** EXERCISE DETAILS **
Retype every record below exactly as it appears.
___ MATERIAL FOR THIS EXERCISE
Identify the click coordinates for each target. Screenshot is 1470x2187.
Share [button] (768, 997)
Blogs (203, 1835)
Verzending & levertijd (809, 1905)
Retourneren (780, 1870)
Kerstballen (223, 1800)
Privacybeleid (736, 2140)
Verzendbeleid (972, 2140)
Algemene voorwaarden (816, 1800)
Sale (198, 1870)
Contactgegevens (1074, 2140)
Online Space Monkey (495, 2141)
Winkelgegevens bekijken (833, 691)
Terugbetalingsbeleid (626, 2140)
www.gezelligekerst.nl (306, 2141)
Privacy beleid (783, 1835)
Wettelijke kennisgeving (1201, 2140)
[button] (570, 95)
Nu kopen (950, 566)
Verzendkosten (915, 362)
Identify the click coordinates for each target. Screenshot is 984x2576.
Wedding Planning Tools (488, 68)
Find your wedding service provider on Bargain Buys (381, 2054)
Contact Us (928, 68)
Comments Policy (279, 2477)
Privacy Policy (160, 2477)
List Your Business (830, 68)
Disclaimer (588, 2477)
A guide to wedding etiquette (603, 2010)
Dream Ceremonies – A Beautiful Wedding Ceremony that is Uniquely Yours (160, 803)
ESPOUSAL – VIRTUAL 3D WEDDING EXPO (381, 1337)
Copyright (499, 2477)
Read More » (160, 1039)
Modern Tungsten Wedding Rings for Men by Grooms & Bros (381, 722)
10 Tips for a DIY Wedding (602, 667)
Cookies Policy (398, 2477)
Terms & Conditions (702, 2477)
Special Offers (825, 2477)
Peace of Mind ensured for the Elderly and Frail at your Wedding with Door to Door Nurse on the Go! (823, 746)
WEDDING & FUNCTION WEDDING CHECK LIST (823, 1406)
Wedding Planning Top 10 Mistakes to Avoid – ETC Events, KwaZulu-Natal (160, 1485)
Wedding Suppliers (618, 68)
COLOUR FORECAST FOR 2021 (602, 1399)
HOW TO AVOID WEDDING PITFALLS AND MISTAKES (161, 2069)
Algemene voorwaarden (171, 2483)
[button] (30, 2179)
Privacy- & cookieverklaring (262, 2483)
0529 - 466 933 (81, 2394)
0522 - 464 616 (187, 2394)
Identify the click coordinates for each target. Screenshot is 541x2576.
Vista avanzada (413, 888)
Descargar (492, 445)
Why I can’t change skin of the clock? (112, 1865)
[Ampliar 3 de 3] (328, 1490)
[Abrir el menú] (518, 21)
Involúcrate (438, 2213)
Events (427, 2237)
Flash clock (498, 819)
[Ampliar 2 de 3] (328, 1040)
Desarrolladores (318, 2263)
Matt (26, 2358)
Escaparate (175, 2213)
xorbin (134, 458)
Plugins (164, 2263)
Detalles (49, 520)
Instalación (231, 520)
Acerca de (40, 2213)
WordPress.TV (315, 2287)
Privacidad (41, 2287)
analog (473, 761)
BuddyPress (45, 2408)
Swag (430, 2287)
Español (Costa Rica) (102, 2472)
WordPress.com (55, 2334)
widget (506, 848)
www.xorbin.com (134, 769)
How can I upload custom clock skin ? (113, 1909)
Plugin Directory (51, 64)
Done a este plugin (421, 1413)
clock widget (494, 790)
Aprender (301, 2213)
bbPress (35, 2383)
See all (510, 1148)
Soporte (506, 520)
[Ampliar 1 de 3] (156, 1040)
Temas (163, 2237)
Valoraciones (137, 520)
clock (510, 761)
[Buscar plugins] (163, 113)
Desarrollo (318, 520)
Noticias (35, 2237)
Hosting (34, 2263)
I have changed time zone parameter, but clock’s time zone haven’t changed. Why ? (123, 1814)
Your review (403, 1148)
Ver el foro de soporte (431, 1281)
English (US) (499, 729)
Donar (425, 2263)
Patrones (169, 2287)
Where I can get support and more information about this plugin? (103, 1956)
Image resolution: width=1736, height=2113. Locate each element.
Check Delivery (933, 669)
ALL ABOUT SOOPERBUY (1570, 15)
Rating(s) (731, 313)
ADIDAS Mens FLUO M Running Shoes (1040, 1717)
______
** OUTPUT FOR THIS TASK **
Identify the click coordinates for each target. Screenshot is 1470x2187.
Share [button] (768, 997)
Blogs (203, 1835)
Verzending & levertijd (809, 1905)
Retourneren (780, 1870)
Kerstballen (223, 1800)
Privacybeleid (736, 2140)
Verzendbeleid (972, 2140)
Algemene voorwaarden (816, 1800)
Sale (198, 1870)
Contactgegevens (1074, 2140)
Online Space Monkey (495, 2141)
Winkelgegevens bekijken (833, 691)
Terugbetalingsbeleid (626, 2140)
www.gezelligekerst.nl (306, 2141)
Privacy beleid (783, 1835)
Wettelijke kennisgeving (1201, 2140)
[button] (570, 95)
Nu kopen (950, 566)
Verzendkosten (915, 362)
Identify the click coordinates for each target. Screenshot is 984x2576.
Wedding Planning Tools (488, 68)
Find your wedding service provider on Bargain Buys (381, 2054)
Contact Us (928, 68)
Comments Policy (279, 2477)
Privacy Policy (160, 2477)
List Your Business (830, 68)
Disclaimer (588, 2477)
A guide to wedding etiquette (603, 2010)
Dream Ceremonies – A Beautiful Wedding Ceremony that is Uniquely Yours (160, 803)
ESPOUSAL – VIRTUAL 3D WEDDING EXPO (381, 1337)
Copyright (499, 2477)
Read More » (160, 1039)
Modern Tungsten Wedding Rings for Men by Grooms & Bros (381, 722)
10 Tips for a DIY Wedding (602, 667)
Cookies Policy (398, 2477)
Terms & Conditions (702, 2477)
Special Offers (825, 2477)
Peace of Mind ensured for the Elderly and Frail at your Wedding with Door to Door Nurse on the Go! (823, 746)
WEDDING & FUNCTION WEDDING CHECK LIST (823, 1406)
Wedding Planning Top 10 Mistakes to Avoid – ETC Events, KwaZulu-Natal (160, 1485)
Wedding Suppliers (618, 68)
COLOUR FORECAST FOR 2021 (602, 1399)
HOW TO AVOID WEDDING PITFALLS AND MISTAKES (161, 2069)
Algemene voorwaarden (171, 2483)
[button] (30, 2179)
Privacy- & cookieverklaring (262, 2483)
0529 - 466 933 (81, 2394)
0522 - 464 616 (187, 2394)
Identify the click coordinates for each target. Screenshot is 541x2576.
Vista avanzada (413, 888)
Descargar (492, 445)
Why I can’t change skin of the clock? (112, 1865)
[Ampliar 3 de 3] (328, 1490)
[Abrir el menú] (518, 21)
Involúcrate (438, 2213)
Events (427, 2237)
Flash clock (498, 819)
[Ampliar 2 de 3] (328, 1040)
Desarrolladores (318, 2263)
Matt (26, 2358)
Escaparate (175, 2213)
xorbin (134, 458)
Plugins (164, 2263)
Detalles (49, 520)
Instalación (231, 520)
Acerca de (40, 2213)
WordPress.TV (315, 2287)
Privacidad (41, 2287)
analog (473, 761)
BuddyPress (45, 2408)
Swag (430, 2287)
Español (Costa Rica) (102, 2472)
WordPress.com (55, 2334)
widget (506, 848)
www.xorbin.com (134, 769)
How can I upload custom clock skin ? (113, 1909)
Plugin Directory (51, 64)
Done a este plugin (421, 1413)
clock widget (494, 790)
Aprender (301, 2213)
bbPress (35, 2383)
See all (510, 1148)
Soporte (506, 520)
[Ampliar 1 de 3] (156, 1040)
Temas (163, 2237)
Valoraciones (137, 520)
clock (510, 761)
[Buscar plugins] (163, 113)
Desarrollo (318, 520)
Noticias (35, 2237)
Hosting (34, 2263)
I have changed time zone parameter, but clock’s time zone haven’t changed. Why ? (123, 1814)
Your review (403, 1148)
Ver el foro de soporte (431, 1281)
English (US) (499, 729)
Donar (425, 2263)
Patrones (169, 2287)
Where I can get support and more information about this plugin? (103, 1956)
Image resolution: width=1736, height=2113. Locate each element.
Check Delivery (933, 669)
ALL ABOUT SOOPERBUY (1570, 15)
Rating(s) (731, 313)
ADIDAS Mens FLUO M Running Shoes (1040, 1717)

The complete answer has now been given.